◆ **Given request**: Copy out each of the following lines word for word, keeping every character and space unchanged.

◆ **Input**:
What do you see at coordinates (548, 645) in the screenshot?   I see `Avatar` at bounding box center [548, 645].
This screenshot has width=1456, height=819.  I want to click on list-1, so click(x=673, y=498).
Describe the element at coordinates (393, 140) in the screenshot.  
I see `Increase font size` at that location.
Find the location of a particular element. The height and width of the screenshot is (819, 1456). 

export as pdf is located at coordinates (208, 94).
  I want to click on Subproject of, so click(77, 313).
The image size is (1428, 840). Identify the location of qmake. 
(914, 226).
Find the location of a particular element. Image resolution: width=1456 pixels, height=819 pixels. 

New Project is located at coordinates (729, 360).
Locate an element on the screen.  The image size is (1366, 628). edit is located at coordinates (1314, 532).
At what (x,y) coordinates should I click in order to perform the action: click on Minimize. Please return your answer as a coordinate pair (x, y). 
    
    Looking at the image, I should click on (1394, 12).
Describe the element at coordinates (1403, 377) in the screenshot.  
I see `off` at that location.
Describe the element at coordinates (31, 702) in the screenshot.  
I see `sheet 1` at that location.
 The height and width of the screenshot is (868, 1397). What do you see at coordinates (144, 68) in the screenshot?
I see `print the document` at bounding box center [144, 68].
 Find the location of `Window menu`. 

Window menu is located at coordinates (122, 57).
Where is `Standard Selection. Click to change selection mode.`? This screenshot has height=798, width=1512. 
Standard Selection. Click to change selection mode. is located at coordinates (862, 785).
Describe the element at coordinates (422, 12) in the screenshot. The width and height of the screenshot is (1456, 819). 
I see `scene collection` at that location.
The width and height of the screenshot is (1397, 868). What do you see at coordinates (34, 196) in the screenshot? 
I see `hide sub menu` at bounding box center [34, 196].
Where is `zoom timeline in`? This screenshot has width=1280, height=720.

◆ **Reply to the exercise**:
What do you see at coordinates (548, 645) in the screenshot?   I see `Avatar` at bounding box center [548, 645].
This screenshot has width=1456, height=819.  I want to click on list-1, so click(x=673, y=498).
Describe the element at coordinates (393, 140) in the screenshot.  
I see `Increase font size` at that location.
Find the location of a particular element. The height and width of the screenshot is (819, 1456). 

export as pdf is located at coordinates (208, 94).
  I want to click on Subproject of, so click(77, 313).
The image size is (1428, 840). Identify the location of qmake. 
(914, 226).
Find the location of a particular element. Image resolution: width=1456 pixels, height=819 pixels. 

New Project is located at coordinates (729, 360).
Locate an element on the screen.  The image size is (1366, 628). edit is located at coordinates (1314, 532).
At what (x,y) coordinates should I click in order to perform the action: click on Minimize. Please return your answer as a coordinate pair (x, y). 
    
    Looking at the image, I should click on (1394, 12).
Describe the element at coordinates (1403, 377) in the screenshot.  
I see `off` at that location.
Describe the element at coordinates (31, 702) in the screenshot.  
I see `sheet 1` at that location.
 The height and width of the screenshot is (868, 1397). What do you see at coordinates (144, 68) in the screenshot?
I see `print the document` at bounding box center [144, 68].
 Find the location of `Window menu`. 

Window menu is located at coordinates (122, 57).
Where is `Standard Selection. Click to change selection mode.`? This screenshot has height=798, width=1512. 
Standard Selection. Click to change selection mode. is located at coordinates (862, 785).
Describe the element at coordinates (422, 12) in the screenshot. The width and height of the screenshot is (1456, 819). 
I see `scene collection` at that location.
The width and height of the screenshot is (1397, 868). What do you see at coordinates (34, 196) in the screenshot? 
I see `hide sub menu` at bounding box center [34, 196].
Where is `zoom timeline in`? This screenshot has width=1280, height=720.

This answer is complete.